→ **ENUNCIADO 1**:
Reproduce literalmente el fragmento del artículo sobre las elecciones que se abre con las palabras "Ya estuvo, o" y se cierra con "las naciones civilizadas.".
→ **ENUNCIADO 2**:
Responde con base en el artículo sobre las elecciones:
(a) ¿Cuántas gubernaturas estarán en juego en 2024?
(b) ¿Cuántos años de Independencia se mencionan?
(c) ¿A quién siguen esperando quienes hacen empresa?

Ya estuvo, o tal vez no
Es obvio, para unos y otros, que lo urgente, lo perentorio, es tener candidatas y candidatos que puedan ganar la elección. La que sea, la que tiene como premio la Silla del Águila, alguna de las nueve gubernaturas que en 2024 estarán en las catafixias, las diputaciones, senadurías y presidencias municipales. Se buscan políticos que sepan meter votos en las urnas, bienvenidas y bienvenidos también los ciudadanos, políticos de ocasión, que conozcan de lucir en las encuestas (de preferencia con algo de presupuesto, más bien mucho). Y que comiencen las hostilidades, nunca mejor aplicado el término, que la patria se engrandece cuando la democracia -bueno, una peculiar idea de ella- toma el control del debate público y del erario. Doscientos trece años de Independencia y al fin México está en condiciones de ser parte del concierto, atonal, de las naciones civilizadas.
Lo que se hace a un lado es el día después, no de los comicios, el día después de las muy naturales reyertas por las inconformidades que acarrean los resultados, que no son sino muestra de la incertidumbre que es consustancial a la búsqueda del poder; el día después ya que unos apechugaron, ya que otros ostentan su constancia de mayoría; el día después cuando, ni modo, los ganadores deben sumergirse en el misterio constante que es (para ellas y ellos) gobernar. Los que fueron rutilantes candidatos, mujeres y hombres, pieza ornamental de bardas, de espectaculares, generosos oferentes de todo tipo de bondades (posibles e imposibles) quedan, el día después, como sobrevivientes de una bacanal: despeinados, con el maquillaje corrido (mujeres y hombres) y con la apostura diluida. Nadie les dijo, aunque cualquiera lo sepa, que triunfar en las urnas es al mismo tiempo entrar a la dimensión escabrosa de la realidad, en donde la gente, muchísima, es asesinada; en donde a las personas, muchísimas, las desaparecen; en donde eso de abrir la llave y que salga agua es ficción; en donde detrás de cada arbusto hay una célula de criminales haciendo suyo el territorio, aplicando exacciones; en donde la pobreza verdadera, no la que los asesores delinearon en los discursos de campaña, la que usaron para adornar frases de mercadotecnia, acompaña la vida de decenas de millones para imponerles hambre y sustraerlos de los servicios de educación y salud; donde quienes hacen empresa, chica, mediana o grande, formal e informal, permanecen, según el mejor ejemplo del teatro del absurdo: en espera de un Godot que nunca llega, las condiciones de seguridad y legales que les permitan hacer lo suyo sin más sobresaltos que los correspondientes a su iniciativa; donde las mujeres aguardan ser tomadas en cuenta como iguales. Ésa, la realidad que algún perverso inventó nomás para incomodar ganadores de las elecciones, la que suponen poner en receso mientras pasa la persecución de votantes.

→ **DATOS SIN PROCESAR**:

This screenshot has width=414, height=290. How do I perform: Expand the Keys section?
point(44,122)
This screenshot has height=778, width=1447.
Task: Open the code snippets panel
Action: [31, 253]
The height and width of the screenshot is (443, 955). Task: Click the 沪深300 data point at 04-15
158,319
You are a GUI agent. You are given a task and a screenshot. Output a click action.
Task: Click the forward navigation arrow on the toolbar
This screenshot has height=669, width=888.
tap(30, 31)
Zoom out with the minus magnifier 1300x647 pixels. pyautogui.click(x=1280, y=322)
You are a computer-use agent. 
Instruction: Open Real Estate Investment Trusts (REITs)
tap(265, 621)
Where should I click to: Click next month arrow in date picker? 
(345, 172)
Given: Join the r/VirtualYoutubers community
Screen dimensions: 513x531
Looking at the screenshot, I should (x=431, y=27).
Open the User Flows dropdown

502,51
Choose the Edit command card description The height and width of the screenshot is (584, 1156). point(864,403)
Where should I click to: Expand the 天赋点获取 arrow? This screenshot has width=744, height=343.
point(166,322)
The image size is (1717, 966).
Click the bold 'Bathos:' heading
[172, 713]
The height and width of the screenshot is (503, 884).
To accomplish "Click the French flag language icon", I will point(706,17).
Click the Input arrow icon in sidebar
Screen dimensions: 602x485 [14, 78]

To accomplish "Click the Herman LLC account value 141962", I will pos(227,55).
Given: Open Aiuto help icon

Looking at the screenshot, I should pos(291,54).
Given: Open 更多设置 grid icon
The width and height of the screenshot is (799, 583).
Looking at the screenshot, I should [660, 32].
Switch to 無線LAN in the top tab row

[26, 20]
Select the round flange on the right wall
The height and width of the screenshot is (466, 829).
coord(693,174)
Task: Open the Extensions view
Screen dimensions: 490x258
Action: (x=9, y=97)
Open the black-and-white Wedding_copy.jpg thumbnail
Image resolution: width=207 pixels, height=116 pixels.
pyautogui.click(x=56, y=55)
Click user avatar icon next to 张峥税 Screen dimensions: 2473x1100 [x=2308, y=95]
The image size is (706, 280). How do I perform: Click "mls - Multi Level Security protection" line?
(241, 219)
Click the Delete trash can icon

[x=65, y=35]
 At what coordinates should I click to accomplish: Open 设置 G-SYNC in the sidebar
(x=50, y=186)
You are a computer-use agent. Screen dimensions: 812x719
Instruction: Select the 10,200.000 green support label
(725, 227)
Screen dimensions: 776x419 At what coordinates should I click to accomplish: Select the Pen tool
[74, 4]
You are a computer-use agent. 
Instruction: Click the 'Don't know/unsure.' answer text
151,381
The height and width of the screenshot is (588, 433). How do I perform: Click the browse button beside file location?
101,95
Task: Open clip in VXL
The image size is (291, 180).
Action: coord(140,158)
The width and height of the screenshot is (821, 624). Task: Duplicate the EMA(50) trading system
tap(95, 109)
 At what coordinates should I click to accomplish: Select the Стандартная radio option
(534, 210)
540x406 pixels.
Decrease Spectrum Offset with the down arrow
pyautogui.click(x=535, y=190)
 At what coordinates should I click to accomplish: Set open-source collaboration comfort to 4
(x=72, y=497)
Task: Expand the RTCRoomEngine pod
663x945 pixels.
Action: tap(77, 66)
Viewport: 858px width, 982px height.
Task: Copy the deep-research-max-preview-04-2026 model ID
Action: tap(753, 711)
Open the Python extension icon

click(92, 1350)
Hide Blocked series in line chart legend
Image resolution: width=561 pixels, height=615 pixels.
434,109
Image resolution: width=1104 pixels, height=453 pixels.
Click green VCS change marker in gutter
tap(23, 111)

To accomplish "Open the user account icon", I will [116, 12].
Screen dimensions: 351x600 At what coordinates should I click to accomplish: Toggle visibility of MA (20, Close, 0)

→ **RESPUESTA 1**:
Ya estuvo, o tal vez no
Es obvio, para unos y otros, que lo urgente, lo perentorio, es tener candidatas y candidatos que puedan ganar la elección. La que sea, la que tiene como premio la Silla del Águila, alguna de las nueve gubernaturas que en 2024 estarán en las catafixias, las diputaciones, senadurías y presidencias municipales. Se buscan políticos que sepan meter votos en las urnas, bienvenidas y bienvenidos también los ciudadanos, políticos de ocasión, que conozcan de lucir en las encuestas (de preferencia con algo de presupuesto, más bien mucho). Y que comiencen las hostilidades, nunca mejor aplicado el término, que la patria se engrandece cuando la democracia -bueno, una peculiar idea de ella- toma el control del debate público y del erario. Doscientos trece años de Independencia y al fin México está en condiciones de ser parte del concierto, atonal, de las naciones civilizadas.

→ **RESPUESTA 2**:
(a) Nueve.
(b) Doscientos trece.
(c) A un Godot que nunca llega.